• _YOUR TASK_: List every line below containing "height".

** Opening DATA SHOWN block **

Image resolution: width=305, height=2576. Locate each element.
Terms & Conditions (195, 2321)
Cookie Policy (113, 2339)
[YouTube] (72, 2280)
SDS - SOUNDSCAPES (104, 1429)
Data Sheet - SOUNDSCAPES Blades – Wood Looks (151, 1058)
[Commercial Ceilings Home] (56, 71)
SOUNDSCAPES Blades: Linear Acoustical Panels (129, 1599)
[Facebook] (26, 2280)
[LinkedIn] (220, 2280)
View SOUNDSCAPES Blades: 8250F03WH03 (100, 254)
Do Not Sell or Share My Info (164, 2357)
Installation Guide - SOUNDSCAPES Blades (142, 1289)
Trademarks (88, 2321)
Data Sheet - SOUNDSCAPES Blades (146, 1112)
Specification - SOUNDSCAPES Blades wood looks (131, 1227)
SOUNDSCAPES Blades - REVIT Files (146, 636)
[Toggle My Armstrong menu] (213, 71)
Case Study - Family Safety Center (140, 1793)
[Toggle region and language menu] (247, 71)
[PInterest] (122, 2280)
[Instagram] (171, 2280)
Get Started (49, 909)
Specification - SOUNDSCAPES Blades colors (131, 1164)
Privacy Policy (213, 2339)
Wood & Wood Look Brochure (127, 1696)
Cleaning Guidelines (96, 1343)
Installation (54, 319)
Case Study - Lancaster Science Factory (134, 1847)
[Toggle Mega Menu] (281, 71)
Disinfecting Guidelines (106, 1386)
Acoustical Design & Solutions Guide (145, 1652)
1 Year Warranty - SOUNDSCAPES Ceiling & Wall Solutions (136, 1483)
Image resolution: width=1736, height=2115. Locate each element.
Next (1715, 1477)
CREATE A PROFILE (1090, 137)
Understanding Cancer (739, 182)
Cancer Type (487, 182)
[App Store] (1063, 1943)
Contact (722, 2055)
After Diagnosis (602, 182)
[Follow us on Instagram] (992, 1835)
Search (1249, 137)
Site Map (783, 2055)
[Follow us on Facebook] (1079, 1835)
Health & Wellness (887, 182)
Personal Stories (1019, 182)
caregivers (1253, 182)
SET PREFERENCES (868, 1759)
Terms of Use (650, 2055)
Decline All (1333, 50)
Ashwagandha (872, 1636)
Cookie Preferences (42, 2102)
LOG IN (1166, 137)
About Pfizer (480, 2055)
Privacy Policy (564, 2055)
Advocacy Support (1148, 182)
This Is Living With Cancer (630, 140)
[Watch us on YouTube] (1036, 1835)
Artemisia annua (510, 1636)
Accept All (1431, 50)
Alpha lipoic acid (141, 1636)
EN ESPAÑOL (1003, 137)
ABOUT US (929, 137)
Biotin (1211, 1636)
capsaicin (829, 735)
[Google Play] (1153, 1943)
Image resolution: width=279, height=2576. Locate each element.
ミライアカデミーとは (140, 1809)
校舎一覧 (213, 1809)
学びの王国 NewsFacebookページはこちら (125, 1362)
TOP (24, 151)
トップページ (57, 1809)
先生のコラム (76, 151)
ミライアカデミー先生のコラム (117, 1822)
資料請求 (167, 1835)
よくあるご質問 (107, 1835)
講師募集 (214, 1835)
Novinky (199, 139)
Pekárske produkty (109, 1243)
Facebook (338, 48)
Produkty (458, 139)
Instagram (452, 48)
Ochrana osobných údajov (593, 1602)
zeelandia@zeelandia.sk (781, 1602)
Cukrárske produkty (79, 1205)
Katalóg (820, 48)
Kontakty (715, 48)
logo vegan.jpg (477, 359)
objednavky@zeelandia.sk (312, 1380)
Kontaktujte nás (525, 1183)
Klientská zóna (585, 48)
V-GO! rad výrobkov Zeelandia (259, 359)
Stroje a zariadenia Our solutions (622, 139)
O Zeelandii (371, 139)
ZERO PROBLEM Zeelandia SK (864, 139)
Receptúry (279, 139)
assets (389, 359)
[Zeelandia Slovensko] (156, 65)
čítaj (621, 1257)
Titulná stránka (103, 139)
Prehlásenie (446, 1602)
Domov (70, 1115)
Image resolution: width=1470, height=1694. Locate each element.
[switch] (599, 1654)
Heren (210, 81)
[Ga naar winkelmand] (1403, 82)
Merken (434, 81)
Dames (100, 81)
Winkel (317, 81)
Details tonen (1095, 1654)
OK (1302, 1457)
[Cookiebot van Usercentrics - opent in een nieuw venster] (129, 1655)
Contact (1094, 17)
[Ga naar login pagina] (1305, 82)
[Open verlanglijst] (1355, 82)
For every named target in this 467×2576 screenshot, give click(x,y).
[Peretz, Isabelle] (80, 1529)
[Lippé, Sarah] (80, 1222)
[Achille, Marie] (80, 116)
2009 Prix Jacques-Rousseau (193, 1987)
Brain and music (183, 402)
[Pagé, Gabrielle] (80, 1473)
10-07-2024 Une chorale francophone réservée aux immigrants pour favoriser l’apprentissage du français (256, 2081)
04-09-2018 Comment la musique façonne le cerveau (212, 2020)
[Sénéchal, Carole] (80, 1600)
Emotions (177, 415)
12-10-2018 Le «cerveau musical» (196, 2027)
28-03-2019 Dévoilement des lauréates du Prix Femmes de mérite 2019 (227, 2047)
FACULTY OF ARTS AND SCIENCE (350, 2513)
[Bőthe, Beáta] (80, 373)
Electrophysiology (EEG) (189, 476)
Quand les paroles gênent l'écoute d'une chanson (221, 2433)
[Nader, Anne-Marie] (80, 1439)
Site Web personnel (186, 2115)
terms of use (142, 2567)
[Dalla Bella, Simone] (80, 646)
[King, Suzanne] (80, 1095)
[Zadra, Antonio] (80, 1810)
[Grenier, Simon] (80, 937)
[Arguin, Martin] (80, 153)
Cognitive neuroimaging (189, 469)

** Closing DATA SHOWN block **

• _TASK RESULT_:
Image resolution: width=305, height=2576. Locate each element.
Image resolution: width=1736, height=2115. Locate each element.
Image resolution: width=279, height=2576. Locate each element.
Image resolution: width=1470, height=1694. Locate each element.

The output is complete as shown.